Pasig, National Capital Region, Philippines Med-Metrix Full time
Job Description

Posted Monday, May 5, 2025 at 4:00 PM

Job Purpose

The Credit Management Representative is responsible for all elements of Credit Balance Management, including but not limited to: triaging patient and insurance credit balances to determine root causes, correcting contractual/manual adjustments, identifying overpayments, and creating refund requests with proper documentation to support refunds. The role also involves identifying posting/payer trends and communicating findings to management for resolution.
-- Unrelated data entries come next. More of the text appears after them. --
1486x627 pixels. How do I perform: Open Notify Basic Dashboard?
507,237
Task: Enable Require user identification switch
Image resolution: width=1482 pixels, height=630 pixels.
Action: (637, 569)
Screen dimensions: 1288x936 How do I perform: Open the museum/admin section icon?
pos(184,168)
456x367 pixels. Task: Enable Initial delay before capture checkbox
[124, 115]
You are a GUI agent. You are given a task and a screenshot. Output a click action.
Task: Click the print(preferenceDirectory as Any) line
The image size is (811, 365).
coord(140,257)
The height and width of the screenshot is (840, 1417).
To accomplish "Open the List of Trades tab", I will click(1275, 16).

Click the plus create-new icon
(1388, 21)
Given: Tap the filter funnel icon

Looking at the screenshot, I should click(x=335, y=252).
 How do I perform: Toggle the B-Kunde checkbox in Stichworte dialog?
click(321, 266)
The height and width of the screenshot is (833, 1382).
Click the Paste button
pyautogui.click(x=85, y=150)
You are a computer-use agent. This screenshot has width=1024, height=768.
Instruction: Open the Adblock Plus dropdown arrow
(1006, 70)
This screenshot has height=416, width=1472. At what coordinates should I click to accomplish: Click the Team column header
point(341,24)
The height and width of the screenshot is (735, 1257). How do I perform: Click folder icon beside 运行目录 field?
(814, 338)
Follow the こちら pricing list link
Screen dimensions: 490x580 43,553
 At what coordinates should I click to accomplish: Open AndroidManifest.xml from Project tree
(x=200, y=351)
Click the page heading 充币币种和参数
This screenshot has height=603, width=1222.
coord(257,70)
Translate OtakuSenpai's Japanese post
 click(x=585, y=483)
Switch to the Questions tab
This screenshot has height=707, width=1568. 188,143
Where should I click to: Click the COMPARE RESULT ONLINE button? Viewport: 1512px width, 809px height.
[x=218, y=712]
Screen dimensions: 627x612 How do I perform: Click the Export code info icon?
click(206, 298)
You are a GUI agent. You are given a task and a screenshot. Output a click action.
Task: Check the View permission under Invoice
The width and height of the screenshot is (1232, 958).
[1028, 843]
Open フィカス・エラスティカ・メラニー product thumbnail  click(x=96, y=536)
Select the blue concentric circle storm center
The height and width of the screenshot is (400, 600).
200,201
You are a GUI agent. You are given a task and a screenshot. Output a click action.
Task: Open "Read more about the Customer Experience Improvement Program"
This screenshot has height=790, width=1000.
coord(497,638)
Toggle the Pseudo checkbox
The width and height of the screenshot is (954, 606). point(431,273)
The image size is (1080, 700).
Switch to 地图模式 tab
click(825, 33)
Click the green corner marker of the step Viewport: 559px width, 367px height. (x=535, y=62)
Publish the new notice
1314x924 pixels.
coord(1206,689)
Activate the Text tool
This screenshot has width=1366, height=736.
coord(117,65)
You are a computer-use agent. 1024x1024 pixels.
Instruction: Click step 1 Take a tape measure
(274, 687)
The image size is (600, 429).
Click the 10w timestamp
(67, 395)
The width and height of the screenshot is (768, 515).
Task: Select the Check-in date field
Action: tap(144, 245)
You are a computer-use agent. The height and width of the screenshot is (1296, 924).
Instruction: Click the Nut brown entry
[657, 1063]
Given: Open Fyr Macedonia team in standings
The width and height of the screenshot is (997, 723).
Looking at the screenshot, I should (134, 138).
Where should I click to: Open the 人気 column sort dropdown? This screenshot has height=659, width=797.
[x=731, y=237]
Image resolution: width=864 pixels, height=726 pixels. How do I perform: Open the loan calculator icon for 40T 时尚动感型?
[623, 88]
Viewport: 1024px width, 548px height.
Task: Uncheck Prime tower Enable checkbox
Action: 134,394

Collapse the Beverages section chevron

Duties and Responsibilities

  1. Perform credit balance management for multiple clients.
  2. Review daily credit balance work lists to initiate research of credit balance accounts.
  3. Research, identify root causes, and resolve patient accounts, including posting errors, insurance overpayments, patient overpayments, and system issues.
  4. Prepare and submit refund requests with all necessary backup data, such as EOBs, insurance correspondence, refund explanations, and reimbursement details from the practice management system.
  5. Correct misapplied contractual adjustments.
  6. Prepare spreadsheets for payers regarding special projects involving erroneous refunds and retractions.
  7. Review payer refund request letters and respond appropriately and promptly.
  8. Maintain work queues to ensure timely account processing.
  9. Identify trends and escalate issues to supervisors.
  10. Adhere to client-specific workflows and tasks.
  11. Collaborate effectively with co-source partners and other teams.
  12. Retrieve EOBs to post payments and denials.
  13. Utilize workflow systems, client systems, payer websites, and other tools.
  14. Assist with special projects using Excel spreadsheets and communicate results.
  15. Meet daily productivity standards as per departmental policies.
  16. Follow policies and procedures for the client and team.
  17. Maintain confidentiality and a professional attitude.
  18. Perform other duties as assigned.
  19. Comply with Information Security and HIPAA policies, protecting patient information appropriately.

Qualifications

  1. High School diploma or equivalent.
  2. 1 year of experience in insurance collections, credit balance management, or payment posting.
  3. 1-3 years of experience in physician/professional billing.
  4. Knowledge of the insurance follow-up process and healthcare reimbursement methodologies.
  5. Understanding of EOBs and denials.
  6. Basic knowledge of healthcare claims processing, including ICD-10, CPT, and HCPCS codes.
  7. Ability to work independently and in a team.
  8. Proficiency with Microsoft Office.
  9. Strong communication skills, both oral and written.
  10. Strong organizational skills.

Working Conditions

  1. Work Setup: Onsite.
  2. Work Schedule: Mid or night shift.
  3. Physical Demands: Occasional movement, sitting, manual tasks, operating office equipment, extending arms, kneeling, talking, and hearing.
  4. Mental Demands: Following directions, collaboration, handling stress.
  5. Work Environment: Usually minimal noise level.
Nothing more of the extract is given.